“As indigenous people, we have always depended on the environment . . .”

also posted at Truth & Progress

The quote in the title is from a letter which in its English version begins

Dear AES Shareholders:

We are addressing you on behalf of more than 15 indigenous Ngobe communities which live on the banks of the Changuinola River, located in Bocas del Toro Province, Panama. We have lived along this river for many years, this river which borders La Amistad International Park – a World Heritage site shared by Panama and Costa Rica. We work the land as our ancestors taught us, cultivating oranges, corn, bananas and other crops which grow together with the small number of animals we raise. But also, the fish and shrimp of the Changuinola River are an important part of our diet and our culture.

Currently, our lifestyle and the ecosystem surrounding us are facing a grave threat: the construction of three hydroelectric dams on the river, located above and below our communities. These dams, called Chan 75, Chan 140, and Chan 220, are being financed and constructed by AES Corporation. While some of us have been temporarily employed to clear trees and prepare the ground for construction, the reality is that in the long term these dams will have disastrous effects for us.

The dams are expected to rapidly eradicate up to eleven species of diadramous fish and shrimp on which the Ngobe traditionally rely. For a technical analysis, see Probable Effects on Aquatic Biodiversity and Ecosystem Function of Four Proposed Hydroelectric Dams in the Changuinola/Teribe Watershed, Bocas del Toro, Panama, with emphasis on Effects within The La Amistad World Heritage Site (22-page pdf)

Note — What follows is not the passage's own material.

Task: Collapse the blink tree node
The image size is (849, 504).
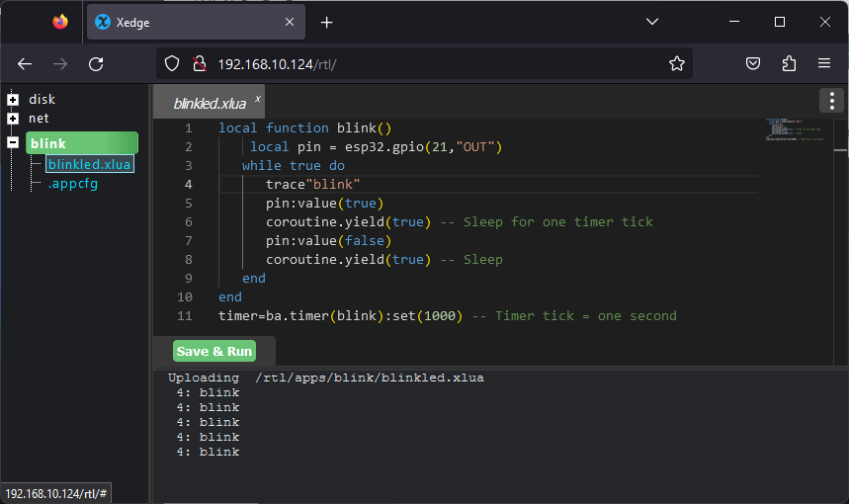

AES’s Panama page, which features a smiling young Indian boy, sounds benevolent enough:

. . . we’re not just running a business, we know that the impact of our work goes far beyond that. Bringing electricity to places that never had it before, working for the social good-these are often profound outcomes of our business. Providing electricity can radically improve the quality of life, especially in developing countries, and especially because AES does so reliably, safely and responsibly.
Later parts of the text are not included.